The watchdog started conducting surprise Friday afternoon inspections, giving troubled banks a weekend to find the capital they needed to escape insolvency. Failing that, a lender was declared insolvent and either wound down or taken over.

Funding Crisis
Extending deadlines to meet capital requirements should help avert a repeat of the funding crisis that hit Denmark’s banks after 2011, said Mads Thinggaard, an analyst at Nykredit A/S. Following two bail-ins that year, most of Denmark’s regional lenders were shut out of wholesale markets.

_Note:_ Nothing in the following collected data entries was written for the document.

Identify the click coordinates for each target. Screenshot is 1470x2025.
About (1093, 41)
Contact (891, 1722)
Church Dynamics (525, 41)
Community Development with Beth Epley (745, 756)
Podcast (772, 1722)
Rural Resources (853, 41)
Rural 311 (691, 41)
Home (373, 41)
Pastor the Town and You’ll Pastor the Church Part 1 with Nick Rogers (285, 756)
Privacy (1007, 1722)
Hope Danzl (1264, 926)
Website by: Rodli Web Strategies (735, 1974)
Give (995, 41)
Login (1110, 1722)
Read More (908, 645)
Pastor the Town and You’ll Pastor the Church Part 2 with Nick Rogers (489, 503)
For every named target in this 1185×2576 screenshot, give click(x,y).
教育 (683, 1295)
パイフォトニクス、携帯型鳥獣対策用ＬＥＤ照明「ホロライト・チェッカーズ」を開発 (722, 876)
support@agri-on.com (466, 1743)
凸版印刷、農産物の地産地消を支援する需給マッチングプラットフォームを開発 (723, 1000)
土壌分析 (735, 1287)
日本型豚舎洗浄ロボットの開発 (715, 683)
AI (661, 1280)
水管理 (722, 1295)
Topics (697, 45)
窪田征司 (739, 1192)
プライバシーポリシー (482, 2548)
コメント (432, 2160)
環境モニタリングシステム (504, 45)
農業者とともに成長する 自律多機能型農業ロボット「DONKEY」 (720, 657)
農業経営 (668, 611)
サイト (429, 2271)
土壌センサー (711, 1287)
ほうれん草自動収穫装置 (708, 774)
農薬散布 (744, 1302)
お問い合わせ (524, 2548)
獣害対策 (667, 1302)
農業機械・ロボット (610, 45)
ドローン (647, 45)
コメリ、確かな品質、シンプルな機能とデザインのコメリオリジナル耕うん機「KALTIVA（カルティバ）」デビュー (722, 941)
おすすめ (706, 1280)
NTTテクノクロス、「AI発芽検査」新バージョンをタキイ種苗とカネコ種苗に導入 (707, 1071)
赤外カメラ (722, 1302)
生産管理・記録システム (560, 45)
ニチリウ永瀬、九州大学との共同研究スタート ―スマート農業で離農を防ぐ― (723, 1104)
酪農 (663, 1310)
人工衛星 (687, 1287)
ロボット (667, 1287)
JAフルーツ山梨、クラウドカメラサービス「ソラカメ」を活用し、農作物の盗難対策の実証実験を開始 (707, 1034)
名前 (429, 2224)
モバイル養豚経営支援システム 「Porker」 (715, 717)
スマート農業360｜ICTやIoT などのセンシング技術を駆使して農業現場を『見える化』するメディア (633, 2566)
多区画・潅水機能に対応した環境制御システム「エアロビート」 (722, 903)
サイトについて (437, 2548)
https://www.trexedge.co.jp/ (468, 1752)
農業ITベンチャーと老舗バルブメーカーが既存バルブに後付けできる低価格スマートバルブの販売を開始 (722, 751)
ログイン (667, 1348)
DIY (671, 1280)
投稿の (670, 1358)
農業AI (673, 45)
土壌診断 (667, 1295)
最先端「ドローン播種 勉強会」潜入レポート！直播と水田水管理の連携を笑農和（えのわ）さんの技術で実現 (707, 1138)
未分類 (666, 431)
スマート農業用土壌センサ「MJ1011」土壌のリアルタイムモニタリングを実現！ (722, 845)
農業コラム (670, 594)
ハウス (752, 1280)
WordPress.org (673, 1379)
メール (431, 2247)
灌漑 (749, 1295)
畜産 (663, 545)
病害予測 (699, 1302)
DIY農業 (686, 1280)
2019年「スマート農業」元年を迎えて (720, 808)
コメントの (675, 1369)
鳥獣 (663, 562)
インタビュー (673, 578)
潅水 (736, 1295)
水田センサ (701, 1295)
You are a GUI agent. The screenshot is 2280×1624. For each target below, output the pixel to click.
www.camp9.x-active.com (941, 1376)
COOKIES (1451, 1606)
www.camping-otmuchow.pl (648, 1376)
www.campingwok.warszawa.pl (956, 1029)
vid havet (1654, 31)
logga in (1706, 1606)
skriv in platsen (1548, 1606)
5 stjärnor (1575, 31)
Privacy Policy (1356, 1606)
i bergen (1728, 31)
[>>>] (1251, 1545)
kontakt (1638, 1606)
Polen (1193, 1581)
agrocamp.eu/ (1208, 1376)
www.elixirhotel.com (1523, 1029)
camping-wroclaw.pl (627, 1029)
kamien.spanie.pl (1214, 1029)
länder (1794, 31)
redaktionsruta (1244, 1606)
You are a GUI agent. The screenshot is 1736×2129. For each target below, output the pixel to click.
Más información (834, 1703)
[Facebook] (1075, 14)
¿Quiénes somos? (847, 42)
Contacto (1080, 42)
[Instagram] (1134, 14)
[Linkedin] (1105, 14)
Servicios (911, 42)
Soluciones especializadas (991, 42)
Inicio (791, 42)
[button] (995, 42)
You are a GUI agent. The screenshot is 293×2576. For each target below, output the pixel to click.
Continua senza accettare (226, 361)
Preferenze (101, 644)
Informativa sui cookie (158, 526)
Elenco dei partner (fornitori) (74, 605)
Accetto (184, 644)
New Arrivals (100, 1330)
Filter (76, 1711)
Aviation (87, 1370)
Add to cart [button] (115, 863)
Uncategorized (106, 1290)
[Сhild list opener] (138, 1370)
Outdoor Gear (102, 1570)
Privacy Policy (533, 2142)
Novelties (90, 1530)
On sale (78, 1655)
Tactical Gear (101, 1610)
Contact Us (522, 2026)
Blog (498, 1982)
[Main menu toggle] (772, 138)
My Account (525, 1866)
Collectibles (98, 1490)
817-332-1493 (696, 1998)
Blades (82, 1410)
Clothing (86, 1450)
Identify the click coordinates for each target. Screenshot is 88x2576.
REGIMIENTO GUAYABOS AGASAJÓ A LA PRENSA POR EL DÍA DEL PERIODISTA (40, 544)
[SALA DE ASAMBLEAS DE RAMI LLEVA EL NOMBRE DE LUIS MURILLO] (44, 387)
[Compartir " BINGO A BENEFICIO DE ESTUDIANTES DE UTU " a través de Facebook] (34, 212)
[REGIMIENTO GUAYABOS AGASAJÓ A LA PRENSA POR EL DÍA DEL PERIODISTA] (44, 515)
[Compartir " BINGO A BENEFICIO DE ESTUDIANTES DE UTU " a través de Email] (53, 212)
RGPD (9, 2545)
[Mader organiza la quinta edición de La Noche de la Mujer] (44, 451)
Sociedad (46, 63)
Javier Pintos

“It wouldn’t be a good thing for Danish banks to get into that same situation again,” Thinggaard said. “As long as you have real hope for saving a bank in a way that means no losses to simple creditors, it makes good sense for the industry, and also for the Danish banking customers, that you give them a chance to play out the rescue possibilities.”
FSA General Director Ulrik Noedgaard said in November the FSA was considering extending the weekend deadline to as long as three months, pending the outcome of a review. The agency now finds an open-ended timeline more appropriate, Balling said.

Now, “there is no time limit as such,” he said. “We can set a limit if, for instance, there is an increased risk. But as long as the bank is working constructively with decreasing risk and increasing capital, we will give them time.”
Recovery Plans

The regulator in February told Basisbank A/S to submit a capital recovery plan after it failed to meet a solvency requirement of 10.3 percent of risk-weighted assets. A month later, it told Vorbasse-Hejnsvig Sparekasse to submit a similar plan for falling short of its 14.8 percent individual requirement.

The FSA also warned the banks they would face higher requirements as of April 1 when a transition period to the 8+ model ended. Recovery plans need to include consideration of raising equity, issuing debt instruments and reducing riskier assets, according to the regulator’s website. They also must address the sale of branches or business and mergers.

The laxer stance comes as Denmark discusses how to treat systemically important financial institutions. The government-appointed Sifi committee in March proposed designating the nation’s six largest banks, including Danske Bank A/S (DANSKE) and mortgage lender Nykredit A/S, as too big to fail.

Third Recession
The status carries with it additional capital requirements as high as 5 percent of risk-weighted assets. Though the proposal opens the door to state support, banks have argued the text isn’t explicit enough on this point. Lawmakers have yet to agree on the recommendations.

While the Danish banking industry generally is “robust,” the FSA has placed a small group of lenders under intensified scrutiny because of their risk of failure, Noedgaard said in October. The group makes up 2.3 percent of the industry’s total assets and 3.2 percent of loans, he said.

Denmark’s $300 billion economy probably contracted last quarter, after shrinking 0.7 percent in the three months through December, according to Danske Bank and Svenska Handelsbanken AB. That would mark the nation’s third recession in less than four years.